Hay dos posibilidades:
La primera, que desgraciadamente es la más común, es negarlo o racionalizarlo y justificarlo; inventarnos razones supuestamente muy válidas para explicar nuestra conducta y montarnos en un trono de soberbia desde el cual fingimos que estamos bien y que Dios y los demás son los equivocados.
La segunda, que es la única que vale la pena, es reconocer sin excusas que hicimos mal, arrepentirnos, pedir perdón y proponernos no volver a caer en aquello.
Conocedor de nuestra naturaleza pecadora, Jesús instituyó el Sacramento de la Reconciliación.
Le dio a Sus discípulos la capacidad de perdonar pecados en Su nombre (ver Jn 20, 22-23; Mt 16, 19; 2Cor 5, 18), hacernos sentir Su abrazo y experimentar Su misericordia. La Cuaresma es un excelente tiempo para reconciliarnos con Él, con los demás y con nosotros mismos.
Nota:
¿Qué es la tentación?
Es una prueba, es una situación que se presenta en la vida que pone frente a ti dos posibilidades: hacer la voluntad de Dios o hacer la tuya.
Toda prueba es positiva porque te ayuda a darte cuenta de la firmeza o debilidad de tu fe; te abre los ojos para descubrir tus debilidades y trabajar, con ayuda de Dios, para superarlas.
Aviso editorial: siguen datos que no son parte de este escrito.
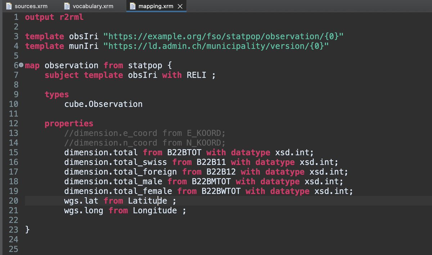Viewport: 432px width, 255px height.
Task: Place cursor on dimension.total_swiss property
Action: click(115, 162)
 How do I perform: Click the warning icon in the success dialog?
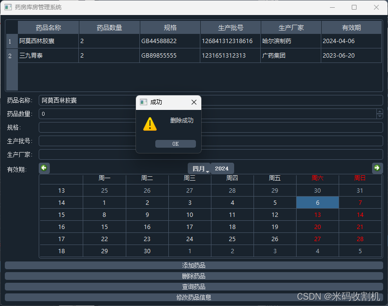tap(150, 124)
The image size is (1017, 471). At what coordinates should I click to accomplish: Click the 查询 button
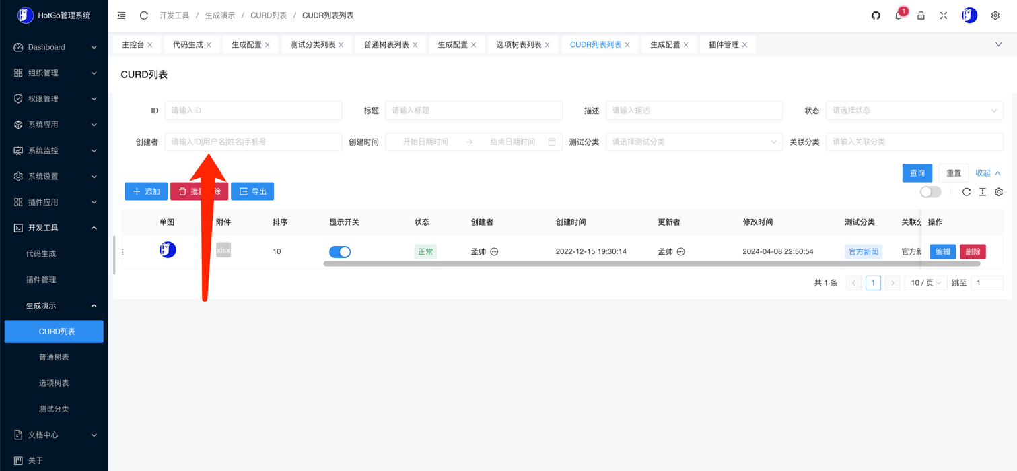[x=917, y=173]
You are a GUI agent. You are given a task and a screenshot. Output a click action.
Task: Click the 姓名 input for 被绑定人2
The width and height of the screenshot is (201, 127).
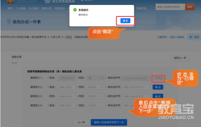(67, 87)
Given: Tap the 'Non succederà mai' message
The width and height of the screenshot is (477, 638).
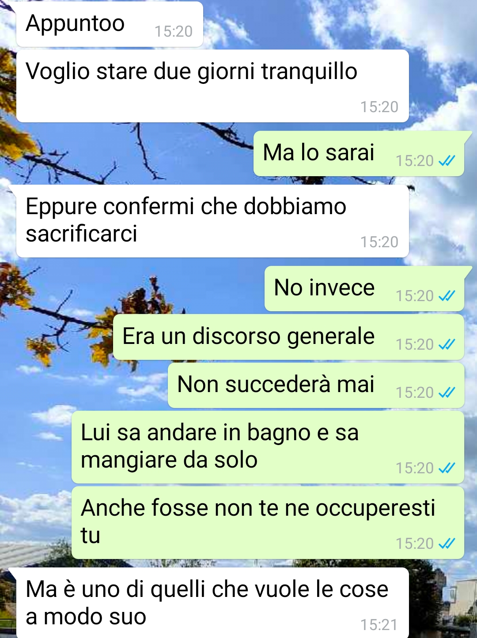Looking at the screenshot, I should tap(316, 385).
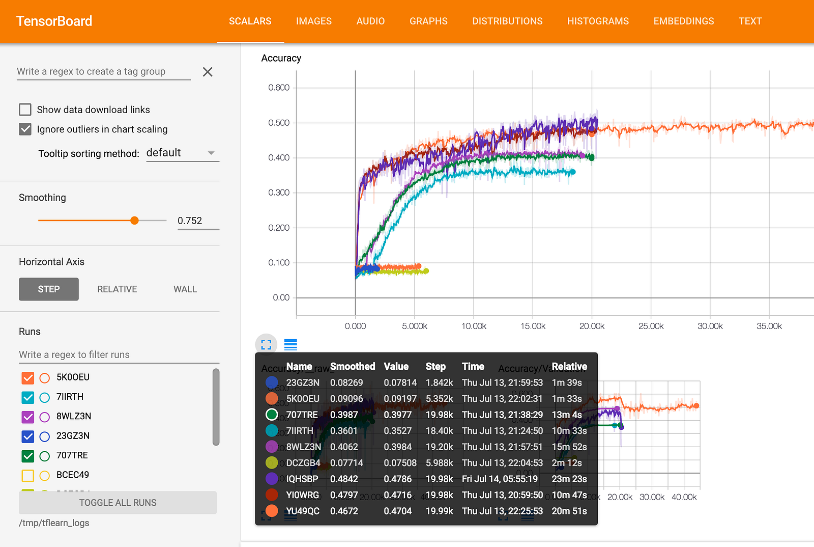Select only the 5K0OEU run radio
The width and height of the screenshot is (814, 547).
click(45, 378)
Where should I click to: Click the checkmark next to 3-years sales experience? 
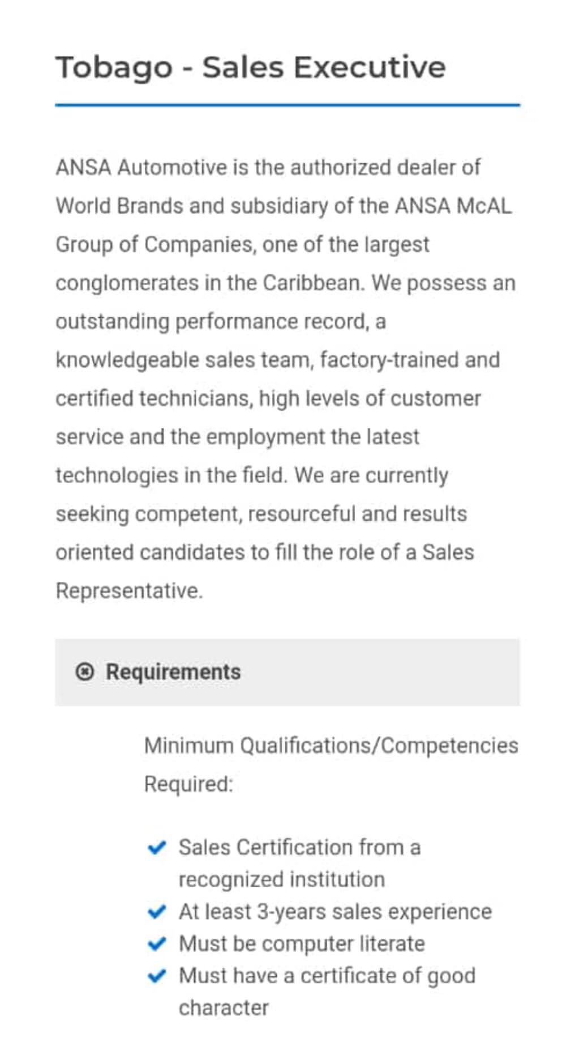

Recordemos esos dos hombres que construyen su casa en una playa: el torrente hizo que uno se diera cuenta de que construyó bien sobre roca firme, y que el otro comprendiera que construyó mal, sobre arena y sin cimientos (ver Mt 7, 24-27).
La tentación es un "saco a la medida", lo que hace caer a una persona, no hace caer a otra.
Cabe que aproveches esta Cuaresma para preguntarte: ¿Qué tentación que suele hacerte caer a ti?, ¿el afán de dinero, de prestigio, de poder?, ¿la vanidad?, ¿la ira?, ¿la maledicencia?, ¿el deseo de venganza?, etc.
Detéctala y, con ayuda del Señor, pon los medios para irla superando.
Nota:
¿Cómo te ayuda el Sacramento de la Reconciliación?
- Te da la posibilidad de desahogarte con alguien que no va a contar lo que le digas. Te permite recibir un buen consejo para superar aquello en lo que caíste.
- Te concede el perdón de Dios, te hace sentir Su abrazo amoroso.
- Derrama en ti la gracia que necesitas para fortalecerte y no volver a cometer ese pecado.
- Te reconcilia con la Iglesia, con la comunidad a la que tu pecado lastimó.
- Mediante la penitencia, te da la posibilidad de reconstruir tu interior, quebrantado por el pecado.